Do you look at the options I suggested around the fifth field? Also your single items in the regex could just go in square brackets, ie. [-+=].

Also, I notice you call the awk from within a bash script, unless there is more being done by the script you can just as easily make it an awk script, interpreter is simply:

Code:

#!/usr/bin/awk -f

Of course alter if your path to awk is elsewhere.

Linux_Kidd · 04-19-2012, 09:08 AM

yes, there will be more bash stuff in there. i will eventually pipe sed out to a file "$HOME/out.$2.txt" ,etc.
i am not sure what you mean by unique 5th field. all the fields can be unique.

grail · 04-19-2012, 09:34 AM

Let me see if an example helps. I will only use 5 items total but third is the one to watch for:

The following two examples can be dealt with:

Code:

one two three four two
one two three four three

So the first line shows that the third field is unique from all others and the second shows it to be the first occurrence of the value so we could use:

Code:

awk '{print gensub(".*"$3" ","","1")}' file

So this could accommodate the last variable.

Where this does not work is something like:

Code:

three two three four five

Hope that helps explain what I was meaning.
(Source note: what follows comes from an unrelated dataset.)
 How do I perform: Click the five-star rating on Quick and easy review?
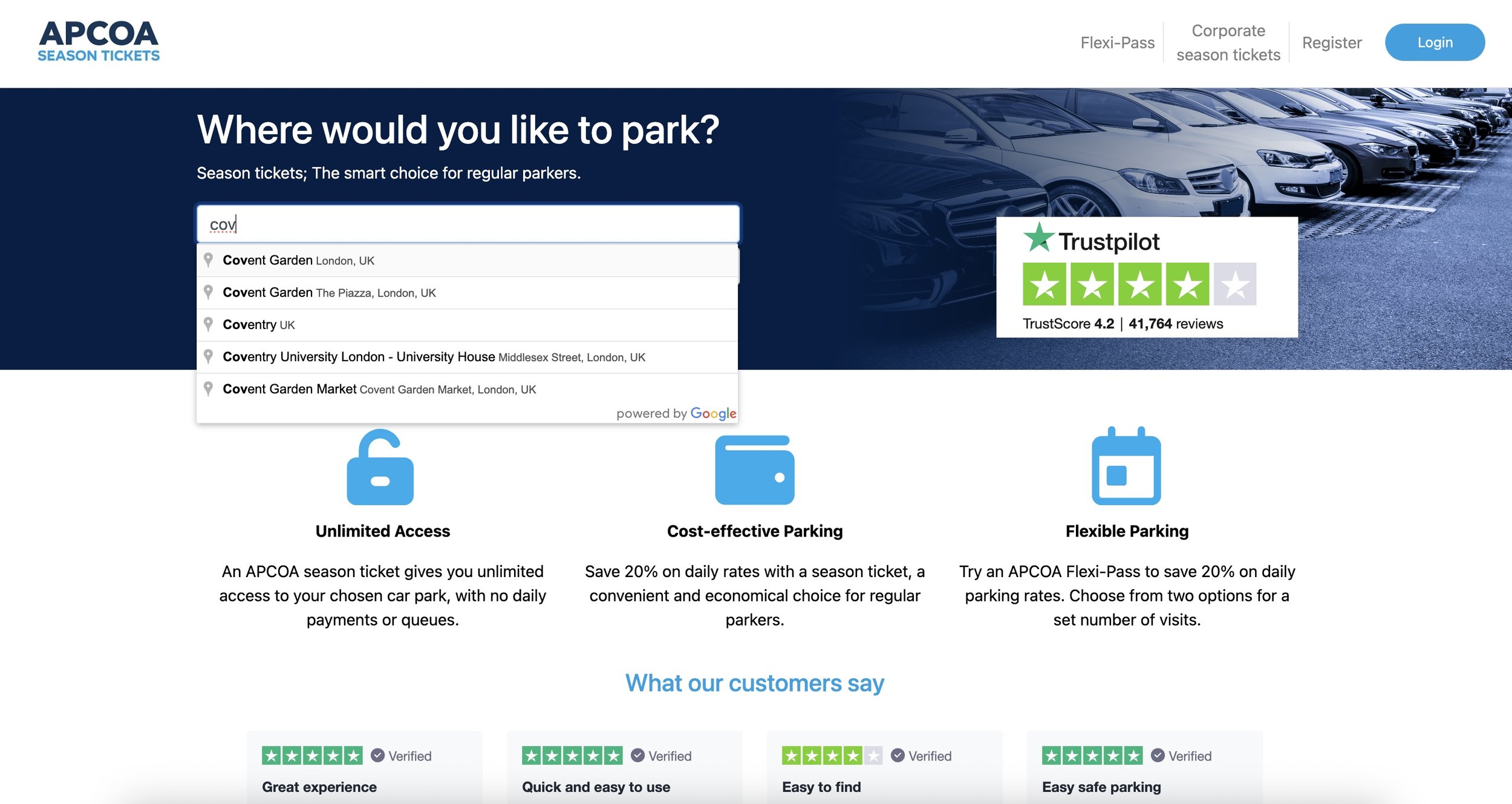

Linux_Kidd · 04-19-2012, 10:20 AM

hmmm, i cannot verify that the field would be unique. in this case i really only care about the "fields" and not what's in them, etc.
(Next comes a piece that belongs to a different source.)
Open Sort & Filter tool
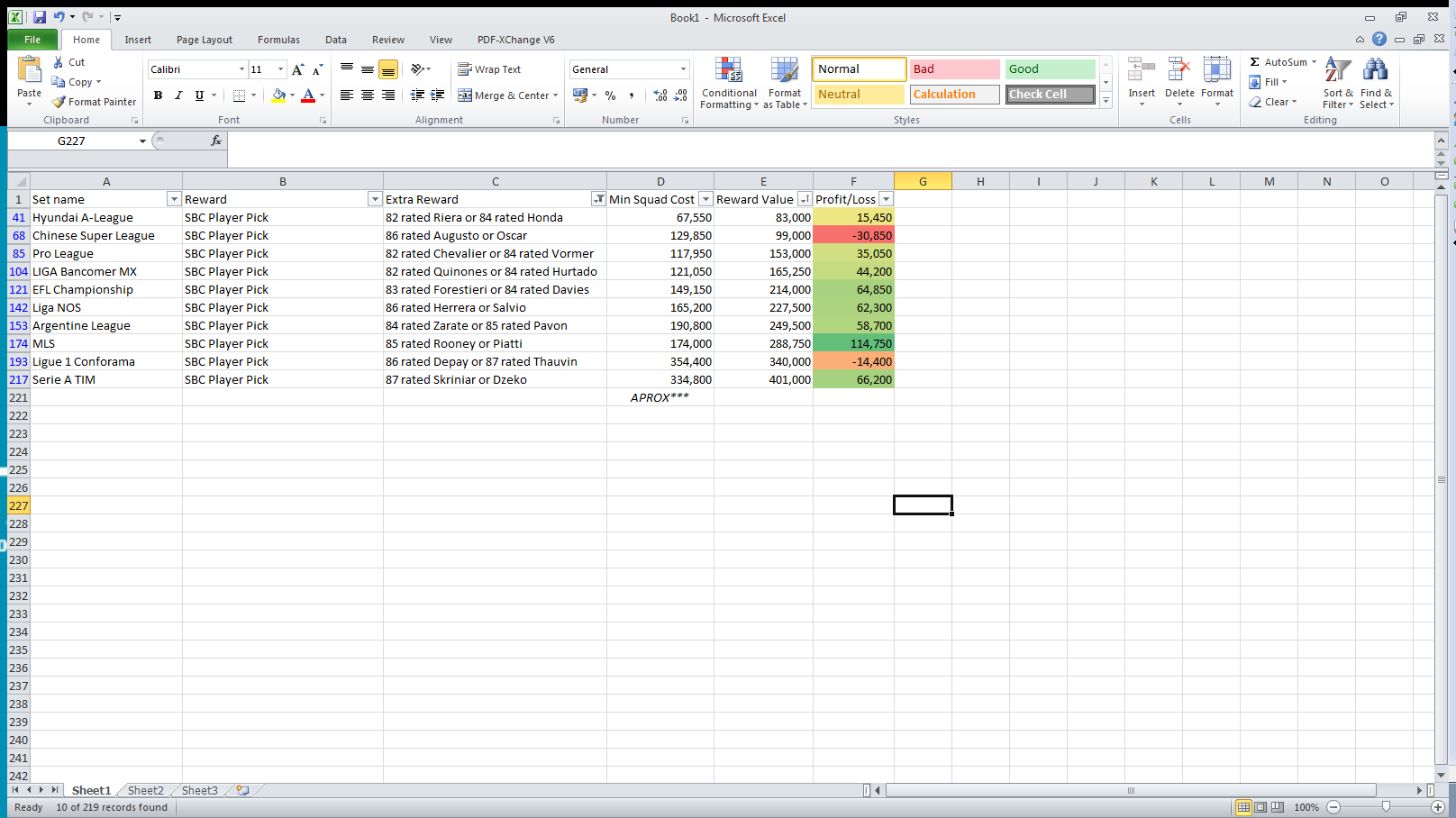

btw, my gawk is gnu v3.1.5

this has been a quick learning exercise, and a quick analysis on cost savings looks like this. thnx all.

(salary #’s are for example only, the other #’s are real)

Code:

John Doe salary
80k/yr
$38.46/hr = $0.0107/sec

181 txt files (9 months worth) processed manually = estimated 40 man hrs = $1538.40/9mo = $170.93 per one months worth of data processing.
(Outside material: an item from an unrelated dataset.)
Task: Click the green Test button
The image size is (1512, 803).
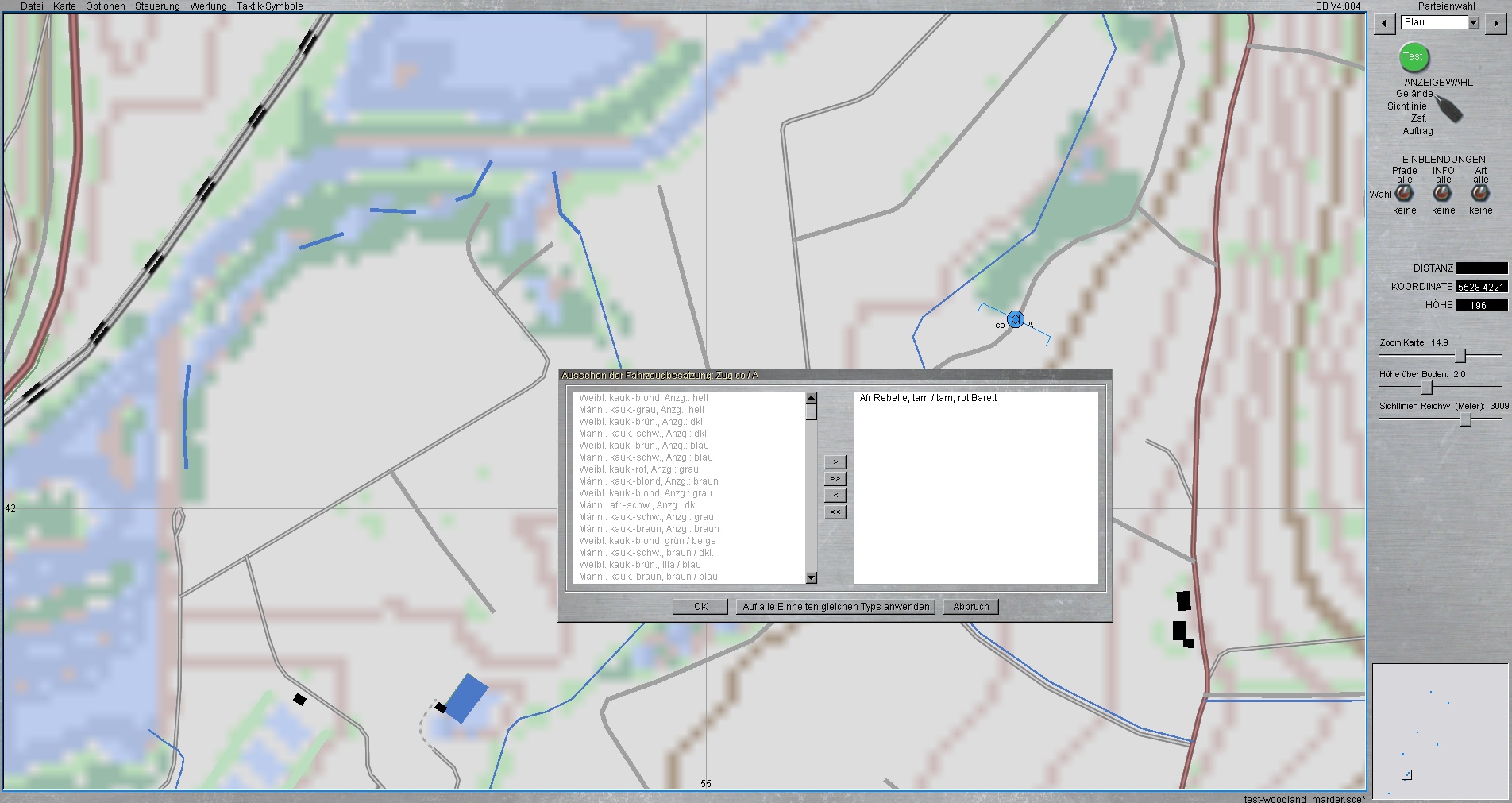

The script processed the same 181 files in 6sec = $0.0642/9mo = $0.007133 per one months worth of data processing.

However, we need to account for the time spent developing/testing the script in the total cost evaluation/analysis.

We will estimate the person who can script has hourly rate 1.25x that of the person processing the data, so that’s 80k * 1.25 = 100k/yr = $48.08/hr

A guru scriptor can develop/test this script probably in under 2hrs, but for me I took longer, 4hrs. So development/testing cost is $192.32


So, yearly analysis:

•	Manually processing the files = $170.93 * 12 = $2051.16/yr
•	Automated script = $192.32 + ($0.007133 * 12) = $192.41/yr for the 1st year, years 2+ = $0.085/yr
•	that's a 966% savings year-1, and a savings of almost 100% saving $2051.075/yr for years 2+

Conclusion - automate where possible, it saves lots of $$.